(Collected data entries)
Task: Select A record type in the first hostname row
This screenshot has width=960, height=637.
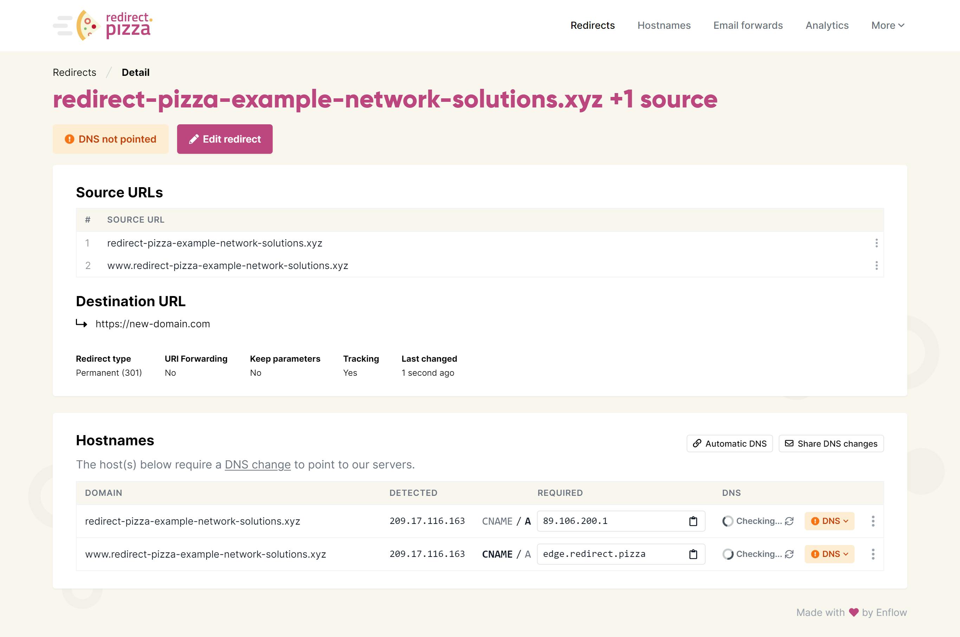Action: [528, 521]
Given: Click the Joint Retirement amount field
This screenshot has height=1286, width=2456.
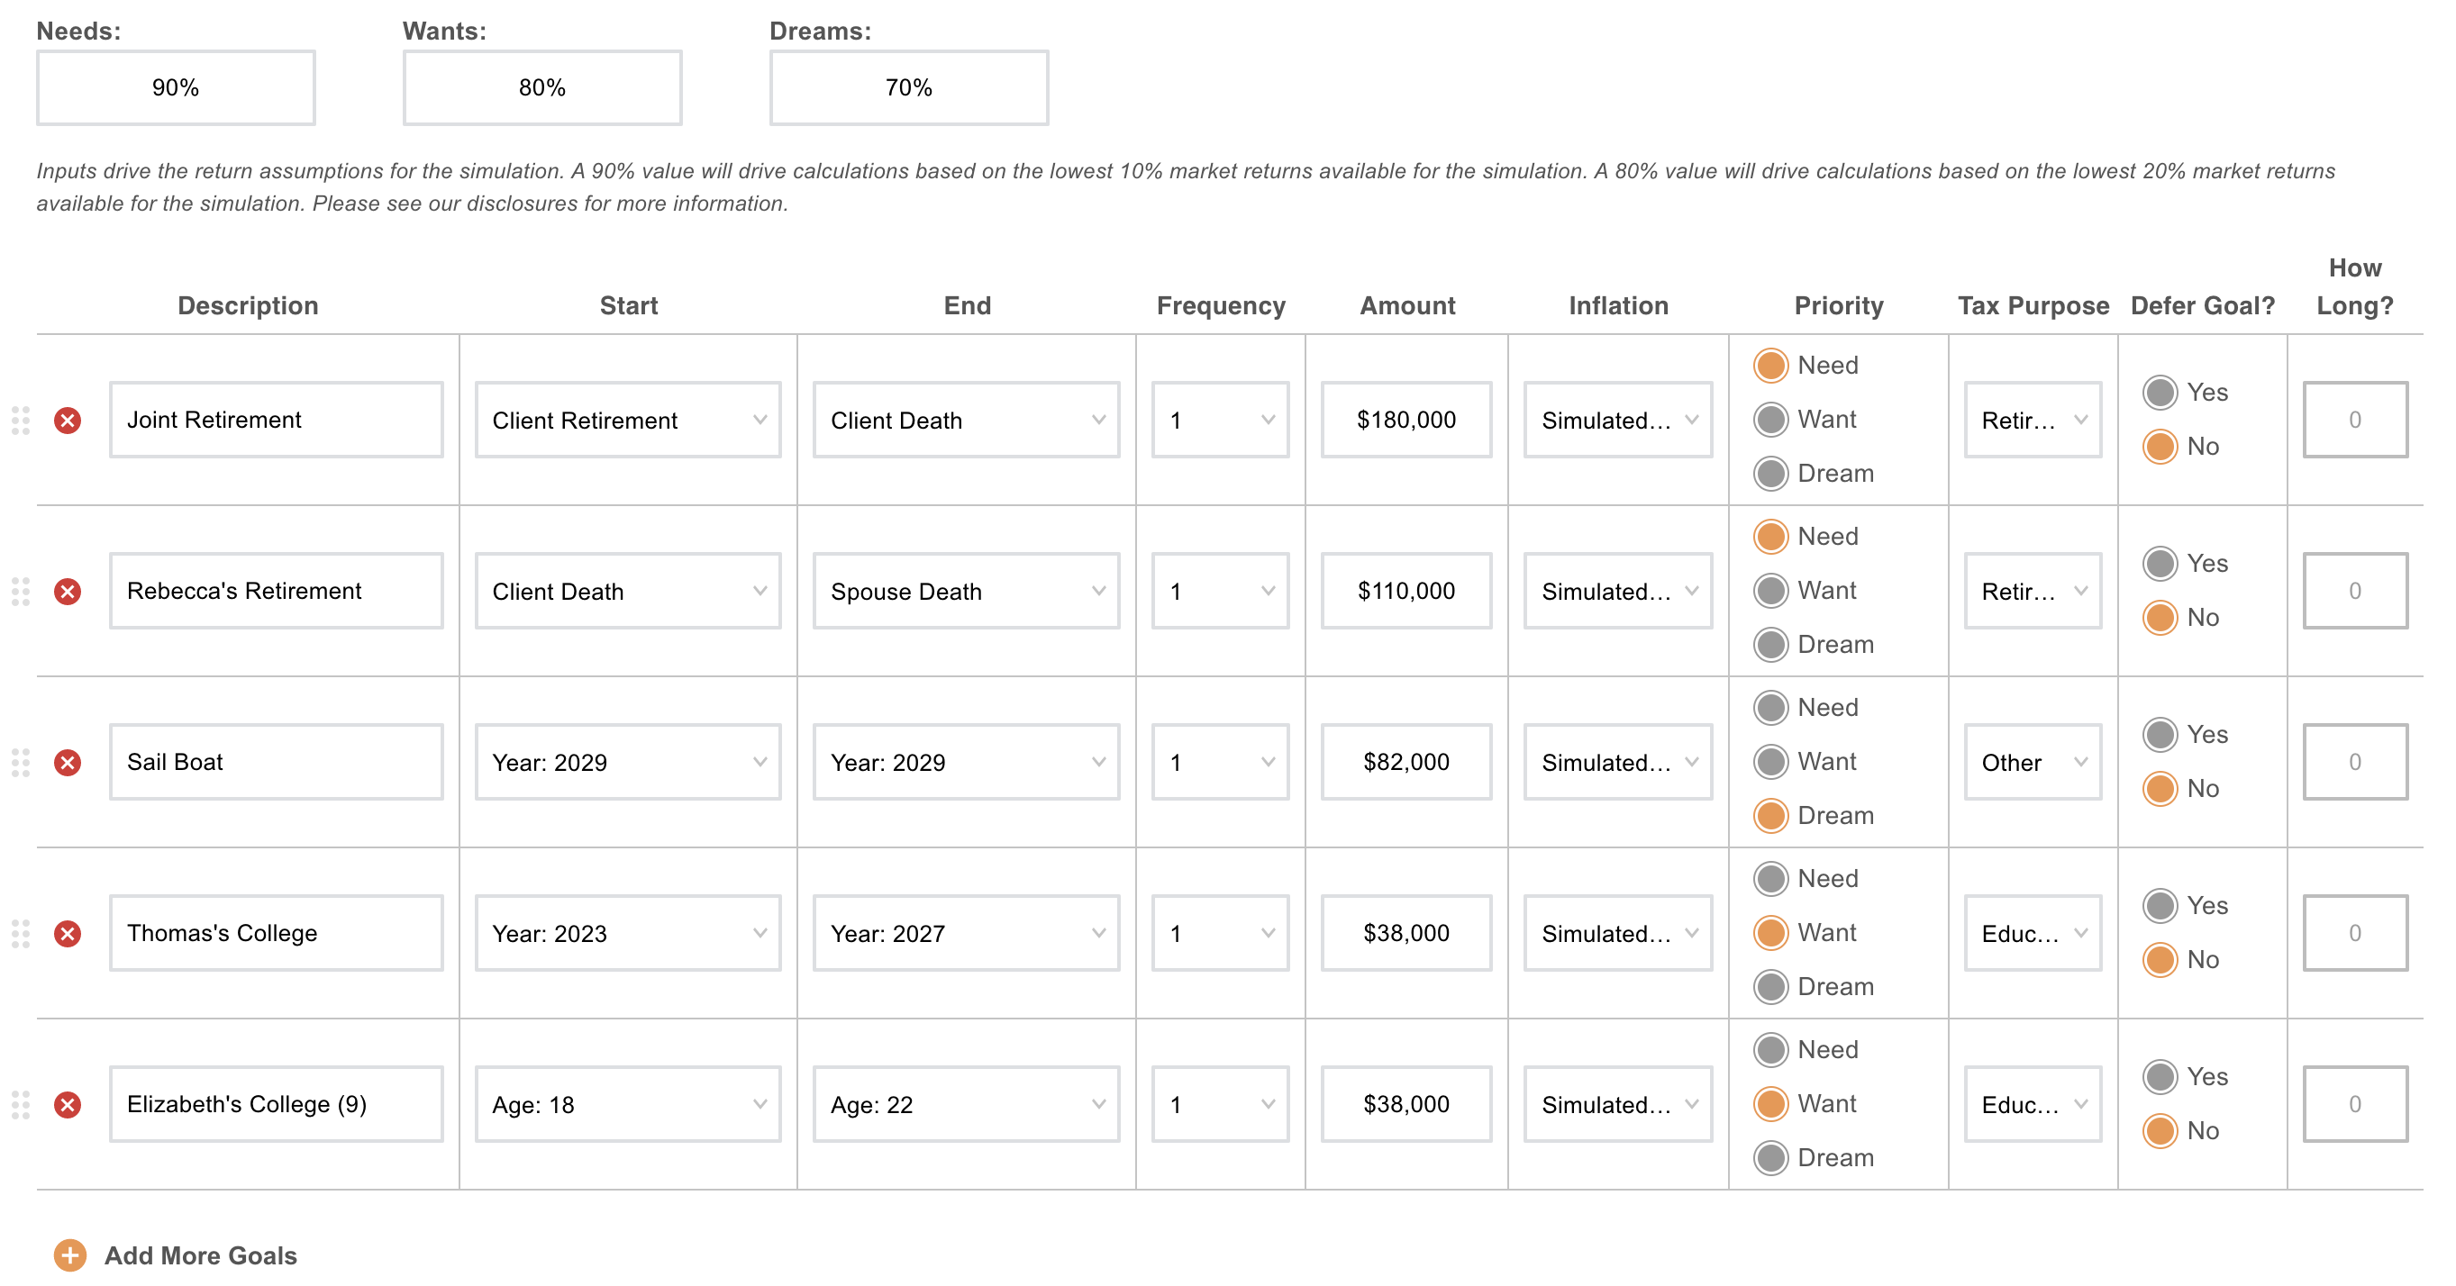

- **Problem to solve**
Print every record above exactly as written, leaving out the pictures.

- **Your response**
Task: Select A record type in the first hostname row
This screenshot has width=960, height=637.
Action: [528, 521]
Given: Click the Joint Retirement amount field
This screenshot has height=1286, width=2456.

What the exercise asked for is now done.